From 4d27bd4a3bb0c6715363dcfe4f6863eebc3df71f Mon Sep 17 00:00:00 2001
From: Edder Talmor <talmoredder@gmail.com>
Date: Fri, 17 Apr 2026 07:20:08 -0400
Subject: [PATCH] fix: replace empty sentinel with user-friendly fallback

---
 gateway/run.py                                | 66 +++++++++++++------
 run_agent.py                                  | 20 +++++-
 tests/gateway/test_empty_response_handling.py | 47 +++++++++++++
 tests/run_agent/test_run_agent.py             | 27 ++++++--
 4 files changed, 133 insertions(+), 27 deletions(-)
 create mode 100644 tests/gateway/test_empty_response_handling.py

diff --git a/gateway/run.py b/gateway/run.py
index ba7ea43ad..82abdb501 100644
--- a/gateway/run.py
+++ b/gateway/run.py
@@ -3932,18 +3932,11 @@ class GatewayRunner:
                 pass
 
             response = agent_result.get("final_response") or ""
+            if (not response or response == "(empty)") and (
+                agent_result.get("response_is_empty_fallback") or not agent_result.get("failed")
+            ):
+                response = self._build_empty_response_message(agent_result)
 
-            # Convert the agent's internal "(empty)" sentinel into a
-            # user-friendly message.  "(empty)" means the model failed to
-            # produce visible content after exhausting all retries (nudge,
-            # prefill, empty-retry, fallback).  Sending the raw sentinel
-            # looks like a bug; a short explanation is more helpful.
-            if response == "(empty)":
-                response = (
-                    "⚠️ The model returned no response after processing tool "
-                    "results. This can happen with some models — try again or "
-                    "rephrase your question."
-                )
             agent_messages = agent_result.get("messages", [])

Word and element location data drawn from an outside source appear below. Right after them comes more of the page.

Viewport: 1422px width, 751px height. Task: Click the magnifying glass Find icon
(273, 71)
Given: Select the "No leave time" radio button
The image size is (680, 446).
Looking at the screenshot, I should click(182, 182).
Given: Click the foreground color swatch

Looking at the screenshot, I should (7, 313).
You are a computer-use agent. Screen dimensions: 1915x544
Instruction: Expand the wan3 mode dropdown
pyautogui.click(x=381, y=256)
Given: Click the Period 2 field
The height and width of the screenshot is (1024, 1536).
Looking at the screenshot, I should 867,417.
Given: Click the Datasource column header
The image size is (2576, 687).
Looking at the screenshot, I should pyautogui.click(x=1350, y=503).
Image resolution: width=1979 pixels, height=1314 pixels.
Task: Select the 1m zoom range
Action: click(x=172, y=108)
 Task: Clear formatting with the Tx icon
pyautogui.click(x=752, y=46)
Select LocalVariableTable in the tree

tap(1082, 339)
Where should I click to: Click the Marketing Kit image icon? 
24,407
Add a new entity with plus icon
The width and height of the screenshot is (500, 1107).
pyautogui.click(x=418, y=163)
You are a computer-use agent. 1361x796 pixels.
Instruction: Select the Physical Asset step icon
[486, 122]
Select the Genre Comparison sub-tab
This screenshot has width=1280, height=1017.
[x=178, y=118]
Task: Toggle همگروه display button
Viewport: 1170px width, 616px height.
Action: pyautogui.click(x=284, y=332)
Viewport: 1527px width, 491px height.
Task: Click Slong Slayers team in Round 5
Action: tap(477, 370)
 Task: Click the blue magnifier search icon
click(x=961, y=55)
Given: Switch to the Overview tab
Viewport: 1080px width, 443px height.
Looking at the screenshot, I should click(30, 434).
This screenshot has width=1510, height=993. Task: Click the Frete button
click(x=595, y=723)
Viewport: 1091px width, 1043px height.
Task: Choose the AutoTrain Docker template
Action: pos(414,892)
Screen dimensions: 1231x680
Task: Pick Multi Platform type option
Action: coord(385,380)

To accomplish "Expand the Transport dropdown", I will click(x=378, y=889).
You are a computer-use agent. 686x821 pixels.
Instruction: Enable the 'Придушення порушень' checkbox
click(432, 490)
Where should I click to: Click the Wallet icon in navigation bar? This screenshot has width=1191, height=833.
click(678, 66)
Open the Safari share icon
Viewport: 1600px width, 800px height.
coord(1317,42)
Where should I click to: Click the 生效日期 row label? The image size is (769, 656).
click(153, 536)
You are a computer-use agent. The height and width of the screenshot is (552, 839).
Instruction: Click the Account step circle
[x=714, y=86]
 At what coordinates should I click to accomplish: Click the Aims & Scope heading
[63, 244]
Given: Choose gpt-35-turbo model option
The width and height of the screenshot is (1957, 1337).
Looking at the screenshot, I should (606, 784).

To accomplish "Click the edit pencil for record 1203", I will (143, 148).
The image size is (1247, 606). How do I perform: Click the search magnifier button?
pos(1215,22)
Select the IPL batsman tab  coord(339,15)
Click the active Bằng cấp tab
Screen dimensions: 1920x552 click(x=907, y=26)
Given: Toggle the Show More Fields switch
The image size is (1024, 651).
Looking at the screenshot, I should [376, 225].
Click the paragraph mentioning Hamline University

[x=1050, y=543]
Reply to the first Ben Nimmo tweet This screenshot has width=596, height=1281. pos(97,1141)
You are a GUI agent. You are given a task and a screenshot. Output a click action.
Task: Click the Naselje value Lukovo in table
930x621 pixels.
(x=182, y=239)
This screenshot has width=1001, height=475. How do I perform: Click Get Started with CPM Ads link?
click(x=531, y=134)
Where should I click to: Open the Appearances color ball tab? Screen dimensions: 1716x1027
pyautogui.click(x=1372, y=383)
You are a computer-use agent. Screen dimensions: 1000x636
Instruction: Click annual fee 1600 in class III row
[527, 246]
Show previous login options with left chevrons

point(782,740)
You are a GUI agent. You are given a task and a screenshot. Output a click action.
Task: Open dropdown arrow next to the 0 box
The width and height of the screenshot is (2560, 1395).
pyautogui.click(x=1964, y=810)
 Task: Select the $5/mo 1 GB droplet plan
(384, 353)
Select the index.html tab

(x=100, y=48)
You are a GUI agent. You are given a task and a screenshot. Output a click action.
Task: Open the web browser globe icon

             _response_time = time.time() - _msg_start_time
             _api_calls = agent_result.get("api_calls", 0)
@@ -4248,6 +4241,40 @@ class GatewayRunner:
             # Restore session context variables to their pre-handler state
             self._clear_session_env(_session_env_tokens)
     
+    @staticmethod
+    def _build_empty_response_message(agent_result: dict) -> str:
+        """Return a user-facing fallback when the model produced no visible content."""
+        reasoning_text = ""
+        if isinstance(agent_result, dict):
+            reasoning_text = (
+                agent_result.get("empty_response_reasoning")
+                or agent_result.get("last_reasoning")
+                or ""
+            )
+        if reasoning_text:
+            return (
+                "⚠️ The model produced internal reasoning but no visible response "
+                "after all retries. Try again or rephrase your question."
+            )
+        return (
+            "⚠️ The model returned no content after all retries. "
+            "Try again or rephrase your question."
+        )
+
+    @staticmethod
+    def _is_empty_response_fallback(agent_result: dict, response_text: str = "") -> bool:
+        """Detect legacy and current empty-response fallbacks.
+
+        Returns True when the response should still be delivered even if the
+        stream consumer or interim preview already sent other text. This covers
+        the historical "(empty)" sentinel as well as the newer descriptive
+        fallback message returned by run_agent.
+        """
+        if isinstance(agent_result, dict) and agent_result.get("response_is_empty_fallback"):
+            return True
+        response_text = (response_text or "").strip()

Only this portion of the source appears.